Hadoop is an open-source big-data management framework, developed by the Apache Software Foundation, written in Java. Hadoop is a cross-platform distributed file system that allows individuals and organizations to store and process Big Data on commodity hardware – computing components used for optimized parallel computing. Doug Cutting (then a Yahoo software engineer) and Mike Carafella created Hadoop in 2005 to support Nutch, an open-source search engine. Hadoop is scalable and allows for the processing of both a large volume and a wide variety of datatypes and dataflows.

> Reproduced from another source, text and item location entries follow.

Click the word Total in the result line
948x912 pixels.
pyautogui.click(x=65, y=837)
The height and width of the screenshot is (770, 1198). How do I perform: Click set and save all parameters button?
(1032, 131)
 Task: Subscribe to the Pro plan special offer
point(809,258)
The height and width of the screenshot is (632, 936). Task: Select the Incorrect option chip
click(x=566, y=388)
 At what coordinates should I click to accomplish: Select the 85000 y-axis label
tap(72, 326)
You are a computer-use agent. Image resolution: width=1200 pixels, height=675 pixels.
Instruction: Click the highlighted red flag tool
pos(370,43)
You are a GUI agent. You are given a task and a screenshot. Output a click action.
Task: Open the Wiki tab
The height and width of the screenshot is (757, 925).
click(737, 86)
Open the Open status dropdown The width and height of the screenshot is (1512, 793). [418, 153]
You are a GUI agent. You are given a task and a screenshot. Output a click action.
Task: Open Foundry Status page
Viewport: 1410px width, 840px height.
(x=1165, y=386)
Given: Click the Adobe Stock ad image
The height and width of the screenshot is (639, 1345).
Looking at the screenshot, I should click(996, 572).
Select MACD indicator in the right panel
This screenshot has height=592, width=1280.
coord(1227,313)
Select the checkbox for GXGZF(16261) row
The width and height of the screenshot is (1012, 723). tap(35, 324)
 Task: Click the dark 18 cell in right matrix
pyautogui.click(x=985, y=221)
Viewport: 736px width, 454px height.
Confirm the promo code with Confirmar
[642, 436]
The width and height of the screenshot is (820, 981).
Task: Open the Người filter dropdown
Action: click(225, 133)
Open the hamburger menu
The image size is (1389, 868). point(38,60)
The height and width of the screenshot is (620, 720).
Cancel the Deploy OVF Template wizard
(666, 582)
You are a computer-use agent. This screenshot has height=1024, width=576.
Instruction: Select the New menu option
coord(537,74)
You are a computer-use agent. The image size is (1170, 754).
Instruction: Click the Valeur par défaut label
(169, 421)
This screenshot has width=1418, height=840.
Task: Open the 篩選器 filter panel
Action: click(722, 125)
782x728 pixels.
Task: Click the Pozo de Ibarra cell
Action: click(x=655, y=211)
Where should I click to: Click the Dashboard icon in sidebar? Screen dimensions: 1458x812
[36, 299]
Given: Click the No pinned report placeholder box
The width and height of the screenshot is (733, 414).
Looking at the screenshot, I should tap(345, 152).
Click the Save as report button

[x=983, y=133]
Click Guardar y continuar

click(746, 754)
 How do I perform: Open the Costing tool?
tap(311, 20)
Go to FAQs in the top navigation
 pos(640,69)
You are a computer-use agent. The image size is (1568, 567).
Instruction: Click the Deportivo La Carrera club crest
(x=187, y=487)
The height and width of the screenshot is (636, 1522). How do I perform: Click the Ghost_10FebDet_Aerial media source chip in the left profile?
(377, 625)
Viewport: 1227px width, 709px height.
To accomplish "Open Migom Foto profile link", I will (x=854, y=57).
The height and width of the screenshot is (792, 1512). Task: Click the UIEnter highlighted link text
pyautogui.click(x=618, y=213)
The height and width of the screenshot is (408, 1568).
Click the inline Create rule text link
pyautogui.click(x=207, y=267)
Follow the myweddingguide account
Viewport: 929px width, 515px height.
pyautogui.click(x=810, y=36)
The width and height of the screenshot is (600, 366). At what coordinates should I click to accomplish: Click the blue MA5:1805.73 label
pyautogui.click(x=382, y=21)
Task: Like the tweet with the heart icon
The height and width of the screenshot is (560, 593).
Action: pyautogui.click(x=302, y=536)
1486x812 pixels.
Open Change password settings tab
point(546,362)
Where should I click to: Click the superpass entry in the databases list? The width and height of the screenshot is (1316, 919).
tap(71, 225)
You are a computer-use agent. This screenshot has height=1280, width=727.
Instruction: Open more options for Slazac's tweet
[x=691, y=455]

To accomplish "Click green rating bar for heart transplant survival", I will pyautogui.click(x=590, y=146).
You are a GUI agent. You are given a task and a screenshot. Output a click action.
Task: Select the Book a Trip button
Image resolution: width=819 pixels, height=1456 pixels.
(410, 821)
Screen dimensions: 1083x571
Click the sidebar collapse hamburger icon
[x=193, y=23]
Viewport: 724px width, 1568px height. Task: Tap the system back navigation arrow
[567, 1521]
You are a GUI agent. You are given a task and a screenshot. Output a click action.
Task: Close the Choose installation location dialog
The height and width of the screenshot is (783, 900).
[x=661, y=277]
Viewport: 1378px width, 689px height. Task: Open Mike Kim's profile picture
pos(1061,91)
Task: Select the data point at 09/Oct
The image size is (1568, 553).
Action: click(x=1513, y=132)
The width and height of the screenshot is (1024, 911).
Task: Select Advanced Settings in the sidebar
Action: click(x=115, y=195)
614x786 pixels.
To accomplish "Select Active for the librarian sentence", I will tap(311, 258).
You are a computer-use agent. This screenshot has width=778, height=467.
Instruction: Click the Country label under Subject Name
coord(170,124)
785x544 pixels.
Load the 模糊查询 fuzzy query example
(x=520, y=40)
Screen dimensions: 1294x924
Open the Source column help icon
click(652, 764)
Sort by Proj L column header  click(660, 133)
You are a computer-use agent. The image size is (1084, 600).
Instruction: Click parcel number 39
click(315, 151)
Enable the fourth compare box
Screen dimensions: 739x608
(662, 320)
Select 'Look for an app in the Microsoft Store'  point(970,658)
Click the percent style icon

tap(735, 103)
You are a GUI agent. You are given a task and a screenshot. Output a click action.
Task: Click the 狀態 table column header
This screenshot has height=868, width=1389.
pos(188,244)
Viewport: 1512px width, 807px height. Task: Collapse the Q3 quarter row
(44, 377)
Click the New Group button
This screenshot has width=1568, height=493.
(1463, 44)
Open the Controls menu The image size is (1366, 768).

Hadoop is a file system, not, as often thought, a database management solution as it lacks certain traditional database features. Indeed, many relational databases provide a wealth of business intelligence applications that the base package lacks. Hadoop’s core benefits lie in its abilities to store and process large volumes of diverse data (both structured and unstructured), and provide end-users with advanced analytical tools, such as machine learning and mathematical modeling, which can be applied to the data that Hadoop stores and processes.
COMPONENTS OF HADOOP
When one speaks of Hadoop, they are usually speaking about the Hadoop ecosystem, which includes a base package, as well as a variety of other software products that can be used in conjunction with the base package. The base package itself is composed of four modules:
- Hadoop Distributed File System (HDFS): This distributed file system is where the data is stored within the Hadoop framework.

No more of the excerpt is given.